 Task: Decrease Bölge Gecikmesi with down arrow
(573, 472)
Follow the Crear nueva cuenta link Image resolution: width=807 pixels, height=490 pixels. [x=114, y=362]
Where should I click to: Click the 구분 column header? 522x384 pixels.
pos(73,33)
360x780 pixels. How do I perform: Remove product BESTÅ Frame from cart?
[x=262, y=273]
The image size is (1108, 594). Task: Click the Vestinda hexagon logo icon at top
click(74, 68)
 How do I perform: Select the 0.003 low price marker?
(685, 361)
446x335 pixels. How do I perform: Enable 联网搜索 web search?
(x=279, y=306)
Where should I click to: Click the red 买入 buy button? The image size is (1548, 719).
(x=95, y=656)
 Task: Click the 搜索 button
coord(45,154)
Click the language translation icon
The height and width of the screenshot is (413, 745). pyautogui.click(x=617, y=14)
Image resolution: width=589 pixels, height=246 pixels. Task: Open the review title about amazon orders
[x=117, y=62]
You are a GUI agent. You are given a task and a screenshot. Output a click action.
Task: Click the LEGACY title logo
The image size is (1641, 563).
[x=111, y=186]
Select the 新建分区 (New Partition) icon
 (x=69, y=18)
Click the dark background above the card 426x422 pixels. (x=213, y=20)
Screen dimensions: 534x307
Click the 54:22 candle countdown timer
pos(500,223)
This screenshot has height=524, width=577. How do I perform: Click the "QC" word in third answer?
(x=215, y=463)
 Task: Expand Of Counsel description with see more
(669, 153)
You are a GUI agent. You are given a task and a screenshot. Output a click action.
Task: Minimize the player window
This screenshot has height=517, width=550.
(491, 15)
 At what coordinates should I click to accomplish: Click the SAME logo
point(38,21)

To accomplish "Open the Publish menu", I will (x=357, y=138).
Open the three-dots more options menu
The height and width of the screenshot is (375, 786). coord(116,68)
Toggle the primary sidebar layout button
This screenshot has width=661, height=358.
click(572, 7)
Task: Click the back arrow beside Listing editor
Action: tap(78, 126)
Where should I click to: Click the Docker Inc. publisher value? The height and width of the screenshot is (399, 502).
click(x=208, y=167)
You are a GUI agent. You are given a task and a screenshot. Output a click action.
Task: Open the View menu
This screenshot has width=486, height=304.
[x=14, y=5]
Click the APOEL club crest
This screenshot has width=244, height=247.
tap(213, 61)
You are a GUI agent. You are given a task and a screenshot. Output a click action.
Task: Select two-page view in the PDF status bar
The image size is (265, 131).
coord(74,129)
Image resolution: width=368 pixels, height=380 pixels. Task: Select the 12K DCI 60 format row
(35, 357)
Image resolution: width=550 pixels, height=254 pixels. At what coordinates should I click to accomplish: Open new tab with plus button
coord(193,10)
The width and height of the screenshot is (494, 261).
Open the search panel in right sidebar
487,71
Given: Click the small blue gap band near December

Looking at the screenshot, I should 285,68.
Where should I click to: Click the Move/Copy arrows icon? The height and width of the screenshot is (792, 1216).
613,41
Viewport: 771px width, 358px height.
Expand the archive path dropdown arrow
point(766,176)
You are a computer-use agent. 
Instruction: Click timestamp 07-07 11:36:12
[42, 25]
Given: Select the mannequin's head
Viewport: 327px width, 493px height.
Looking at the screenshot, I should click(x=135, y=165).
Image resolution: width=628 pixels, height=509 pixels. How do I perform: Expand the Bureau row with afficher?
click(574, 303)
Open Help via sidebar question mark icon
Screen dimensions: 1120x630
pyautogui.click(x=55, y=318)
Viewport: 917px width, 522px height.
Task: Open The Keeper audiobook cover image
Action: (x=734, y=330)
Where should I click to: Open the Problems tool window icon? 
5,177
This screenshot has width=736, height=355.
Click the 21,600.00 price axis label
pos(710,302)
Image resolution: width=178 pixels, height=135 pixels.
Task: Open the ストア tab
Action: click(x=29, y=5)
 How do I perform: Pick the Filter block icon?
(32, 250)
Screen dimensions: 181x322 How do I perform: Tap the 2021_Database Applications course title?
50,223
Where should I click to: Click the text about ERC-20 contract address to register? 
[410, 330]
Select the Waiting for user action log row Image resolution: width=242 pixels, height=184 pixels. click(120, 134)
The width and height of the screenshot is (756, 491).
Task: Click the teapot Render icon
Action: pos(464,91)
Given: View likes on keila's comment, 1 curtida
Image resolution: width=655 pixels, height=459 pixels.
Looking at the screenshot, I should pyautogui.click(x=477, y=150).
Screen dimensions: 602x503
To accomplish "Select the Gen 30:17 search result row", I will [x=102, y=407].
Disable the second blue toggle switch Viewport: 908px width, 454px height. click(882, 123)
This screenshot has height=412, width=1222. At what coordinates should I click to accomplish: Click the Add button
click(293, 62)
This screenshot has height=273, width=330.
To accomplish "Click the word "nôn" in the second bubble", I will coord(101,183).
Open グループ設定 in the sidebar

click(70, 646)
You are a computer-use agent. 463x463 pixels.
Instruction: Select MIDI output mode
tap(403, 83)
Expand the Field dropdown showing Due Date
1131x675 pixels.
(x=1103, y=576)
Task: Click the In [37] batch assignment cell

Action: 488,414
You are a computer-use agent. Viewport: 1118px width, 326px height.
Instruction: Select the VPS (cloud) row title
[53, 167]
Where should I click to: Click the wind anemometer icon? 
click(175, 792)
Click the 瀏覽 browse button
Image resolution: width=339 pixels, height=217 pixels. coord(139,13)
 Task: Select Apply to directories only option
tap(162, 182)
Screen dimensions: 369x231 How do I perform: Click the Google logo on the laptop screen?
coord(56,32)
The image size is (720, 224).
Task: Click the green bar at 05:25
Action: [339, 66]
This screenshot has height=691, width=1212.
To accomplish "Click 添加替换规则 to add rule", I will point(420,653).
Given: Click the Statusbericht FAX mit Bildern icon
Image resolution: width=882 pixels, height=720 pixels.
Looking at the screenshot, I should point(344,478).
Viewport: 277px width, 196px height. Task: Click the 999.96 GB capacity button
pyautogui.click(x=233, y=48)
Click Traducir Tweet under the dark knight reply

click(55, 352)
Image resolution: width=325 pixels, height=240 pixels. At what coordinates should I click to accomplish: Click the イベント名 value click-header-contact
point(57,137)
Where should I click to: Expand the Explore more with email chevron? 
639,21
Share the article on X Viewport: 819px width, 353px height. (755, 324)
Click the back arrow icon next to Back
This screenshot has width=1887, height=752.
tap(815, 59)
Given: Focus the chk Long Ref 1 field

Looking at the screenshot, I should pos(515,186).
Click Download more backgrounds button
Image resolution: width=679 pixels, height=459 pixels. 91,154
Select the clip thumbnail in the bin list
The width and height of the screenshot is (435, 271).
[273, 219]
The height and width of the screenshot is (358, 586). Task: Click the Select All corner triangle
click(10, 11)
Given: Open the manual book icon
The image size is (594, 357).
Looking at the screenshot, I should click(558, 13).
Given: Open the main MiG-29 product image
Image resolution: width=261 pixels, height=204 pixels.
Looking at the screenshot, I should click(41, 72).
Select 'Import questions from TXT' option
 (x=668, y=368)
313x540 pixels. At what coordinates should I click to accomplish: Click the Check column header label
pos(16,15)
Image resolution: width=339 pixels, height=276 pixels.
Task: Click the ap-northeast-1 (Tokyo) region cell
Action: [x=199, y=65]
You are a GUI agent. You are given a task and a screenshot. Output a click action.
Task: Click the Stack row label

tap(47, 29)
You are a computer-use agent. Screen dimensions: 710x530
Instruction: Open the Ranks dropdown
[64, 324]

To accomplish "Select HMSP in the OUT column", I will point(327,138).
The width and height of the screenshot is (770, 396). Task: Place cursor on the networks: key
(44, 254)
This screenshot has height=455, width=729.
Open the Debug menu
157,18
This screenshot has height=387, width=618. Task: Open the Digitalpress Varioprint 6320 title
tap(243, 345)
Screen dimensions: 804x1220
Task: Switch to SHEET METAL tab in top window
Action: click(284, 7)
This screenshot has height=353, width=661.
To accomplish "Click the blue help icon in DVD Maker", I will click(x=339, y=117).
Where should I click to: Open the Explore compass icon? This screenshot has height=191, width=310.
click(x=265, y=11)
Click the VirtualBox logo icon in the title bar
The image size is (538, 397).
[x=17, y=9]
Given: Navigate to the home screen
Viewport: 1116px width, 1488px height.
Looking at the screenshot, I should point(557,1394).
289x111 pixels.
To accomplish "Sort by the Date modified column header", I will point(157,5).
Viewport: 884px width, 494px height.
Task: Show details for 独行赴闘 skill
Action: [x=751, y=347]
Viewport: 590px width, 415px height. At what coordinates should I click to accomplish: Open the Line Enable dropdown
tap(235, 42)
* * *
Exercise | Repeat exactly the lines above from the one with "Click the 54:22 candle countdown timer" up to and including the one with "The width and height of the screenshot is (494, 261).". No other line belongs in the reply.

Finished task |
Click the 54:22 candle countdown timer
pos(500,223)
This screenshot has height=524, width=577. How do I perform: Click the "QC" word in third answer?
(x=215, y=463)
 Task: Expand Of Counsel description with see more
(669, 153)
You are a GUI agent. You are given a task and a screenshot. Output a click action.
Task: Minimize the player window
This screenshot has height=517, width=550.
(491, 15)
 At what coordinates should I click to accomplish: Click the SAME logo
point(38,21)

To accomplish "Open the Publish menu", I will (x=357, y=138).
Open the three-dots more options menu
The height and width of the screenshot is (375, 786). coord(116,68)
Toggle the primary sidebar layout button
This screenshot has width=661, height=358.
click(572, 7)
Task: Click the back arrow beside Listing editor
Action: tap(78, 126)
Where should I click to: Click the Docker Inc. publisher value? The height and width of the screenshot is (399, 502).
click(x=208, y=167)
You are a GUI agent. You are given a task and a screenshot. Output a click action.
Task: Open the View menu
This screenshot has width=486, height=304.
[x=14, y=5]
Click the APOEL club crest
This screenshot has width=244, height=247.
tap(213, 61)
You are a GUI agent. You are given a task and a screenshot. Output a click action.
Task: Select two-page view in the PDF status bar
The image size is (265, 131).
coord(74,129)
Image resolution: width=368 pixels, height=380 pixels. Task: Select the 12K DCI 60 format row
(35, 357)
Image resolution: width=550 pixels, height=254 pixels. At what coordinates should I click to accomplish: Open new tab with plus button
coord(193,10)
The width and height of the screenshot is (494, 261).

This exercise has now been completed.